Porque la cruz es el centro incluso de la prehistoria de Jesús. Su sombra se proyecta no sólo sobre toda su vida, sino incluso antes de que él naciese.

Así no es retórica la afirmación de uno de los mejores teólogos protestantes de nuestro tiempo, P. T. Forsyth:

El sacrificio de Cristo comenzó antes de que él viniera al mundo y su cruz era la cruz del cordero degollado desde la fundación del mundo. Allí arriba existe un Calvario de donde ha partido todo. Por muy grande que sea la obediencia de Cristo no tendría dimensión divina si ya de antemano no se alzase por encima de la tierra. Su obediencia de hombre no era sino un aspecto de esa obediencia suprema que le movió a hacerse hombre.

Esa esí la razón por la que, a todo lo largo de las páginas del antiguo testamento, se va dibujando, junto a la imagen del Mesías triunfante, la otra imagen del Siervo sufriente. Porque, efectivamente, como dice Von Balthasar, toda la existencia de Israel converge en el triduo sacro.

Y es que sería erróneo olvidar que los judíos, junto al Mesías belicoso y triunfador, recordaban aquel doloroso dibujo que les ofrecía el salmo 21:

Porque yo soy un gusano, no un hombre,
vergüenza de la gente, desprecio del pueblo;
al verme se burlan de mí,
hacen visajes, menean la cabeza.
«Acudió al Señor, que él lo ponga a salvo,
que lo libre, si tanto lo quiere».

□ □ □ □

_TAREAS ESCRITAS_
a) En el fragmento sobre la cruz de Jesús, ¿cómo se describe a P. T. Forsyth?
b) Reanuda el fragmento sobre la cruz de Jesús a partir de su último verso.

_EXTRACTO FUENTE_
□ □ □ □

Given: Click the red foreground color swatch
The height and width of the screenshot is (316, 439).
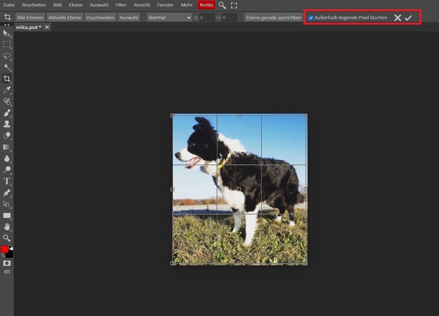Looking at the screenshot, I should 4,249.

□ □ □ □

_RESPUESTAS DEL EJERCICIO_
a) Como uno de los mejores teólogos protestantes de nuestro tiempo.

b)
Me acorrala una tropa de novillos,
me cercan toros de Basán,
abren contra mí las fauces
leones que descuartizan y rugen.
Estoy como agua derramada,
tengo los huesos desconyuntados,
mi corazón, como cera,
se derrite en mis entrañas;
mi garganta está seca como una teja,
la lengua se me pega al paladar;
me aprietas contra el polvo de la muerte.
Me acorrala una jauría de mastines,
me cerca una banda de malhechores,
me taladran mis manos y mis pies
y puedo contar todos mis huesos.
Ellos me miran triunfantes,
se reparten mi ropa, se sortean mi túnica.

Y tenían también la otra dramática descripción de Isaías, que con justicia ha sido llamado «el evangelista del antiguo testamento»:

Mirad, mi siervo prosperará,
será elevado, ensalzado y puesto muy alto.
Muchos se avergonzarán de él
porque, desfigurado, no parecía hombre
ni tenía aspecto humano...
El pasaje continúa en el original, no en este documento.